Something has shifted, and most of us have felt it before we’ve had a chance to name it.

A financial adviser told me recently that his clients are turning up with portfolios they’ve already built using AI. An ETF mix, rebalancing logic, even a risk score. Not finished portfolios, but good enough to start the conversation somewhere completely different.

A few weeks ago, I even walked into a GP appointment having already run my symptoms through an AI tool. It had given me a list of possible diagnoses and questions to ask. The consultation didn’t begin with information but interpretation, and a weighing of the trade-offs and deciding what to do next.

And I’m hearing the same from lawyers, sales people, mortgage brokers, HR professionals, the list goes on. Clients, direct reports, and other stakeholders are arriving having already done the research, explored their options and asked AI the obvious questions.

At first glance, it could feel like expertise is becoming less valuable. But I don’t think that’s what’s happening at all…

I think the starting point of value has shifted.

The Shift

For decades, our value came from knowing, doing, producing and processing information. Whoever held the knowledge held the power.

Today, information is increasingly accessible to everyone, instantly, and at scale. So providing information is no longer where the greatest value lies.

AI therefore has raised the entry point for professionals. Clients are no longer paying simply to access information. They’re paying for interpretation, confidence and sound judgement about what to do with it.

Now every major technological revolution has changed where value is created – steam power, electricity and the internet all did it. AI is no different – it’s not removing value, it’s just relocating it.

We’re entering a world where intelligence is becoming abundant. And whenever something becomes abundant, something else becomes more valuable. That something is human capability – the ability to weigh up options, explore context, and decide when the right answer isn’t obvious.

So perhaps the question is no longer, “What do you know?” Instead, it’s, “What can you help someone do with what they already know?”

Where Value Now Lives

I’ve started thinking about this shift as The Human Value Ladder.

The Human Value Ladder

And I think every profession is already moving up this ladder.

Take the financial adviser…

AI can help construct a portfolio. The adviser helps clients understand whether it’s right for their goals, their appetite for risk and their future. More importantly, they give people the confidence to act, and the accountability of someone who will stand behind the recommendation.

Take the doctor…

AI can suggest possible diagnoses. The doctor sees the whole person, their context, environment, and what the data can’t, recognises what doesn’t quite fit and carries the responsibility for the decision.

Take the lawyer…

AI can help draft a contract. The lawyer negotiates, anticipates risk, understands the commercial context and applies judgement that no model can replicate. The information isn’t disappearing, it’s simply no longer where the greatest value begins.

AI amplifies capability but it doesn’t create it. Which means differentiation shifts to judgement, not the volume of information you can produce.

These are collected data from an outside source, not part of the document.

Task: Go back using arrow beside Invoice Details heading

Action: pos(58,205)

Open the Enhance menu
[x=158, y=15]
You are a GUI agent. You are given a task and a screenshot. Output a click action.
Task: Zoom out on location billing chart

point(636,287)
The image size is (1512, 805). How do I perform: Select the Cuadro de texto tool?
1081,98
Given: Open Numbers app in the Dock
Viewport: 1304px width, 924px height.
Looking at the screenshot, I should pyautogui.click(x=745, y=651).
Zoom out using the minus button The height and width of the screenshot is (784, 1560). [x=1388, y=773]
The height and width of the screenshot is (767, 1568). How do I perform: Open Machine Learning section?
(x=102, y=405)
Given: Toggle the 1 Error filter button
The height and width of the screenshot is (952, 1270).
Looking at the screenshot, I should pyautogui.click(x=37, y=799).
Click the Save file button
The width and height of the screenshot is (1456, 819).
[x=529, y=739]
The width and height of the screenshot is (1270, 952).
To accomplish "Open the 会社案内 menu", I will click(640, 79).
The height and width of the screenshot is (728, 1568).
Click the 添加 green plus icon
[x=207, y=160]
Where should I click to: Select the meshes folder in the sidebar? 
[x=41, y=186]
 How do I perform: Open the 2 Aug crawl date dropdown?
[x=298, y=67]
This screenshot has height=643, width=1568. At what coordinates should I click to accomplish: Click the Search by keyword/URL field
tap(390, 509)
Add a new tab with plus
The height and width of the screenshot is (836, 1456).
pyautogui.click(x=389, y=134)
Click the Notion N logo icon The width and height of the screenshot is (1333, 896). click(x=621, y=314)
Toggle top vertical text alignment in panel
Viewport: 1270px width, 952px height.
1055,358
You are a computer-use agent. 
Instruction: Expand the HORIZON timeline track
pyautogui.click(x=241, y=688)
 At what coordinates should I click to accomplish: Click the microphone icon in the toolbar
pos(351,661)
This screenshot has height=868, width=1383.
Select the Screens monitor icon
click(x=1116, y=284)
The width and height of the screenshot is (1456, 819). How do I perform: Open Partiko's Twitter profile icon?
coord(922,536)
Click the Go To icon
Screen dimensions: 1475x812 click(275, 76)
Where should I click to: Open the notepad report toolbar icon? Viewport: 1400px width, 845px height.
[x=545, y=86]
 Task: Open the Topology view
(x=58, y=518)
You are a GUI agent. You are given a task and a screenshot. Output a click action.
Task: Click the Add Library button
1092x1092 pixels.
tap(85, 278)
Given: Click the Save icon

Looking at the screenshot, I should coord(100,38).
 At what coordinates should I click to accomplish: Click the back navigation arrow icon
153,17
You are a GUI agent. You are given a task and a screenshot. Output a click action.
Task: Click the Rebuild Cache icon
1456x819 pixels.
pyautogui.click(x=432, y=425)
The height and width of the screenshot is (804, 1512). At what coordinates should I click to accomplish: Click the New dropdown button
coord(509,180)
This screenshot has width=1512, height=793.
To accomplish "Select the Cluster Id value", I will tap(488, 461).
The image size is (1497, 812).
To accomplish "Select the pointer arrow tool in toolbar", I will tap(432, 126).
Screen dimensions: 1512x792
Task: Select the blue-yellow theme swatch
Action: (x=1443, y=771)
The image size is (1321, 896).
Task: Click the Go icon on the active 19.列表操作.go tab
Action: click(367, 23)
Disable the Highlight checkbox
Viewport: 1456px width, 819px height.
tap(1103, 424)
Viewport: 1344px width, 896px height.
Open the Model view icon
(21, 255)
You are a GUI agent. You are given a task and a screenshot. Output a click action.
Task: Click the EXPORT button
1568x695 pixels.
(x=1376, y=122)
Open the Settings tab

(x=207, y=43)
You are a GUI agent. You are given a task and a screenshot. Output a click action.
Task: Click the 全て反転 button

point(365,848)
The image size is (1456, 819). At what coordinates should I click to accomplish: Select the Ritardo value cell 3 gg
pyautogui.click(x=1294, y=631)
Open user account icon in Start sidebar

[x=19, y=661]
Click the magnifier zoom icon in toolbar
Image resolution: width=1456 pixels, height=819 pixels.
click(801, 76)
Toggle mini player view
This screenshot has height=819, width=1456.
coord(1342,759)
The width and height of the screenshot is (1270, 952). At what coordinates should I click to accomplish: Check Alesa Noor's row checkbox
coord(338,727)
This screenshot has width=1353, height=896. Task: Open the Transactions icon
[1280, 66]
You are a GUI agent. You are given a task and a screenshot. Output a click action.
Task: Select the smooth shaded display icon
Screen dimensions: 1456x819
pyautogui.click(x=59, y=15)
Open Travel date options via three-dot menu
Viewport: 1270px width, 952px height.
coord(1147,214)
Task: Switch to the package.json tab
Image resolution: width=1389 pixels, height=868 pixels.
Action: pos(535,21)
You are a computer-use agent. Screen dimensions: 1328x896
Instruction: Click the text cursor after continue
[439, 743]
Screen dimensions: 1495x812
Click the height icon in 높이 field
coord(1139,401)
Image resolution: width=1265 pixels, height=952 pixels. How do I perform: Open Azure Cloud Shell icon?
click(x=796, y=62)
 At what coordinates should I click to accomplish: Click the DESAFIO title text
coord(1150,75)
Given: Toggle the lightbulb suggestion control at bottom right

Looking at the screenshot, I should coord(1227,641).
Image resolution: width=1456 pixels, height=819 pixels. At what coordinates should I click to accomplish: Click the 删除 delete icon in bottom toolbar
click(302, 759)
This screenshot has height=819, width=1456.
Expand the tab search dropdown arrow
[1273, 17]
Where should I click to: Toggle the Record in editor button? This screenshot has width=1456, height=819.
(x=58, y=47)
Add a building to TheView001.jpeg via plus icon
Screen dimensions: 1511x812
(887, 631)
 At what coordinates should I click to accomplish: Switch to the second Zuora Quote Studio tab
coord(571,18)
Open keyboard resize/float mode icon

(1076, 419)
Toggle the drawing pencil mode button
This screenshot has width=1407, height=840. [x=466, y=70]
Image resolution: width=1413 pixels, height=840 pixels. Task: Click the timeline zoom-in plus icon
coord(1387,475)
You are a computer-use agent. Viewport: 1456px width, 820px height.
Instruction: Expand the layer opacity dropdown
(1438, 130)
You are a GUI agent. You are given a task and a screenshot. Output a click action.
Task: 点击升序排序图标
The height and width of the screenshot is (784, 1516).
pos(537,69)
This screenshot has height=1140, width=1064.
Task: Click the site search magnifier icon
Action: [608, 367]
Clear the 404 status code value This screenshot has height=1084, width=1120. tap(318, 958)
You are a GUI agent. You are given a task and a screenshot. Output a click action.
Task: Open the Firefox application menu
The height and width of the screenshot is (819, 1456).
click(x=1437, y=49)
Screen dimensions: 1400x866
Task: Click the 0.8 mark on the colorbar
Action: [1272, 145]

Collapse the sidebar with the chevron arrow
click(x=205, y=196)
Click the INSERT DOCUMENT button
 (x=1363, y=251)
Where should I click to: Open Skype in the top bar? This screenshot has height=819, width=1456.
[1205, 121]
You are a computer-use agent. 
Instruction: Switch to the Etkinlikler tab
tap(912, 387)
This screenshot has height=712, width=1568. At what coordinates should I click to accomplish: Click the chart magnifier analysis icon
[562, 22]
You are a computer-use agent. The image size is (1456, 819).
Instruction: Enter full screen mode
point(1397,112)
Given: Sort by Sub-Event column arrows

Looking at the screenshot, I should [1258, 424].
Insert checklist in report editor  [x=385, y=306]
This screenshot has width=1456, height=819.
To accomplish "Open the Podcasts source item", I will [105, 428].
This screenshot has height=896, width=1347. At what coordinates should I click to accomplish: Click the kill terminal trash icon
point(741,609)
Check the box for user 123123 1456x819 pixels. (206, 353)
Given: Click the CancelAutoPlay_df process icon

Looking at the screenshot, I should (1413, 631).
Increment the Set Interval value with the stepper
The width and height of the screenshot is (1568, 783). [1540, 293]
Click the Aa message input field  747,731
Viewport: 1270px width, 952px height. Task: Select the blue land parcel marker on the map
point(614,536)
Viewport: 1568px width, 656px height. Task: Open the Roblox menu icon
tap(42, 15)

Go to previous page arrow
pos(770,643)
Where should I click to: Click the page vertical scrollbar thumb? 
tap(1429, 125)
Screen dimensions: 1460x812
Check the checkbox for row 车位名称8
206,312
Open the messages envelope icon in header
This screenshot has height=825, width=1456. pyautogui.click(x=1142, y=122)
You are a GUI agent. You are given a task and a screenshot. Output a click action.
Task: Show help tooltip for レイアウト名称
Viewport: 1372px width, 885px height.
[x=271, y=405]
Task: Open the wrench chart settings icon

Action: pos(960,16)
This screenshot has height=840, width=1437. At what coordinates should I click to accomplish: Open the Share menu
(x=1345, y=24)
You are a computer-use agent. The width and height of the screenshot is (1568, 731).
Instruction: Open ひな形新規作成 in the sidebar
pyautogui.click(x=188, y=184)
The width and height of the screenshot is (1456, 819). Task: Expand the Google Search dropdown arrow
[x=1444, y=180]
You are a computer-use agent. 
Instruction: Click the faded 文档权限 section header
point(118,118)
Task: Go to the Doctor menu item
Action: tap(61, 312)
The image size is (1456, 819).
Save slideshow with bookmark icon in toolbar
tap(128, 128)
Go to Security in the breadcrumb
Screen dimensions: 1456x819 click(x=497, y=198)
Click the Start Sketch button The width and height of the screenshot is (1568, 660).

In fact, the best professionals may become even more valuable in the future. AI will strip out the lower-value parts of their work and free them up to spend more time where they create the greatest value.

That won’t be true for everyone – some roles will be pressure-tested on price and time, which is exactly why they need to be redesigned rather than left to chance.

But those who move up the ladder can apply wisdom rather than produce information. They can focus on more meaningful work, which delivers more value for clients and more satisfaction for them.

What This Means For All Of Us

This isn’t just a story for advisers, lawyers or doctors. Whether you’re leading a team, serving clients, part of a consultancy or building a business, the same shift applies.

Future value won’t come from protecting access to your expertise. It will come from deliberately building the capabilities that AI can’t automate – judgement, adaptability, creativity, emotional intelligence, resilience, trust, leadership.

These are the capabilities organisations will increasingly value, clients will increasingly pay for, and teams will increasingly follow. Future-proofing is about building the capabilities that increase your value as work changes, not protecting your current role at all costs.

And perhaps the journey we’re all on can be summed up in three sentences.

Yesterday, people came to you for answers.

Today, they arrive with answers.

Tomorrow, they’ll choose you for your judgement.

One of the questions I’m asked most often is, “Will AI replace me?” I think there’s a better question. If everyone can increasingly access the same intelligence, “Where does your value now begin?”

AI is competing with the lowest-value parts of your expertise. And that creates a huge opportunity. The opportunity to spend less time producing information, and more time creating the kind of value only humans can. This shift isn’t just changing how we work. It’s already changing how organisations hire, develop talent, price expertise and define value.

That’s exactly the conversation I’m having right now – not about AI itself, but about how to redesign roles, capability and leadership for where value is moving.

So, where do you create the most value today… and where do you need to move next?